En medio de aplausos y un ambiente cargado de emoción, Angelita, la niña que nació a bordo de un helicóptero, visitó el Comando Aéreo de Combate No. 5. Acompañada de su madre y su abuela, la menor conoció de cerca el helicóptero “Ángel”, la misma aeronave en la que, años atrás, llegó al mundo en medio de una operación de alta complejidad.
Durante el encuentro, parte de la tripulación que participó en la misión la recibió con orgullo, recordando una noche que marcó sus vidas. Más allá de lo simbólico, este momento permitió dimensionar el nivel de preparación que requieren las tripulaciones de la Fuerza Aeroespacial Colombiana para atender emergencias en condiciones extremas.

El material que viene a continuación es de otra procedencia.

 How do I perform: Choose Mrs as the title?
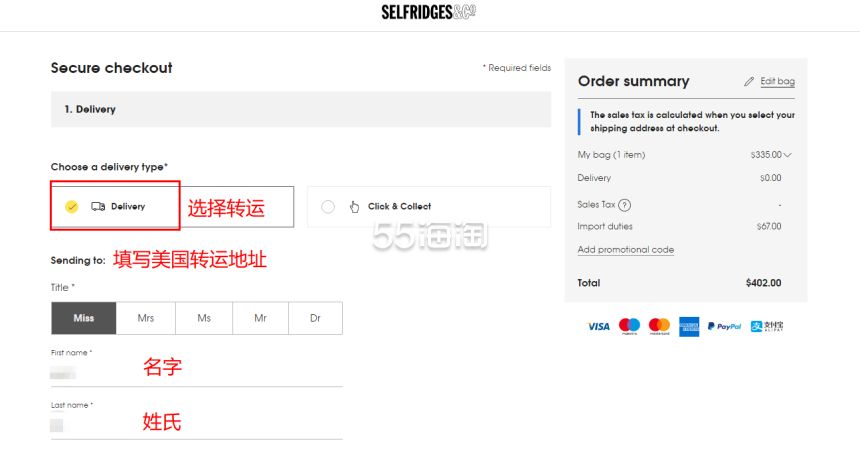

La historia se remonta al 23 de noviembre de 2022, cuando una alerta desde Santa Rita de Ituango activó una evacuación aeromédica urgente. La geografía montañosa, la falta de iluminación lunar y las condiciones meteorológicas adversas representaban un desafío operativo significativo.
La misión se desarrolló a bordo del helicóptero “Ángel”, con apoyo de visores nocturnos (NVG), tecnología que permite volar en completa oscuridad. En medio del trayecto hacia Medellín, el nacimiento no dio espera, obligando a la tripulación y al personal médico a atender el parto en pleno vuelo.
A las 19:15 horas, sobre San Pedro de los Milagros, nació la bebé. Sin embargo, los primeros momentos estuvieron marcados por la tensión, ya que no reaccionaba. Gracias a las maniobras de estimulación realizadas a bordo, su primer llanto confirmó el éxito de la operación.
La niña fue llamada Angelita, en honor al helicóptero que hizo posible su nacimiento. Su reciente visita al comando aéreo no solo evocó un recuerdo imborrable, sino que evidenció el impacto de una labor que combina entrenamiento, disciplina y vocación de servicio para salvar vidas en cualquier circunstancia.